• REQUIRED ACTION: Count the lines in the entries that contain "Viewport". Say the number and nothing more.

(Stored entries)
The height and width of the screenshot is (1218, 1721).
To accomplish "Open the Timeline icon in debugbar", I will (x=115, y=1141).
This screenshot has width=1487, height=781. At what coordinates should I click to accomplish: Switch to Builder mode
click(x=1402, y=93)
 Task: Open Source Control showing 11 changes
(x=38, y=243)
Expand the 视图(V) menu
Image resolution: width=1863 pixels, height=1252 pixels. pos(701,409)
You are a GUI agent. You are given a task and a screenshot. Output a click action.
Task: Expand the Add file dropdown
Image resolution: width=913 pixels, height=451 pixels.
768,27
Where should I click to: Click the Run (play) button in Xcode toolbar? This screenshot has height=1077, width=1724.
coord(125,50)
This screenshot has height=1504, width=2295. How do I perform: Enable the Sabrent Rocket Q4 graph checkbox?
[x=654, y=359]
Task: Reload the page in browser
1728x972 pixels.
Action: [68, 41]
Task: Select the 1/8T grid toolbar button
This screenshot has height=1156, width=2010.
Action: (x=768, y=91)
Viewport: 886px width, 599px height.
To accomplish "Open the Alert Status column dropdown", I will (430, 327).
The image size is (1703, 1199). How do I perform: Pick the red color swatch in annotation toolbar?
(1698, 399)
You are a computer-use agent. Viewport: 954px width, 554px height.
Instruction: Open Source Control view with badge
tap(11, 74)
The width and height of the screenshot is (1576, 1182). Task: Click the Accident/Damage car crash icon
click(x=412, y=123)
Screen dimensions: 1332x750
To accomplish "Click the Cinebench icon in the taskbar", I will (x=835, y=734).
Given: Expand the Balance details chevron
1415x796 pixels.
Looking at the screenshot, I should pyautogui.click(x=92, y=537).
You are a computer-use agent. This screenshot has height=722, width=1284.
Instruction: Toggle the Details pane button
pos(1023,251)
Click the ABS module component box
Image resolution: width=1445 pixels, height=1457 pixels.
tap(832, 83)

• OUTPUT FOR THIS TASK: 2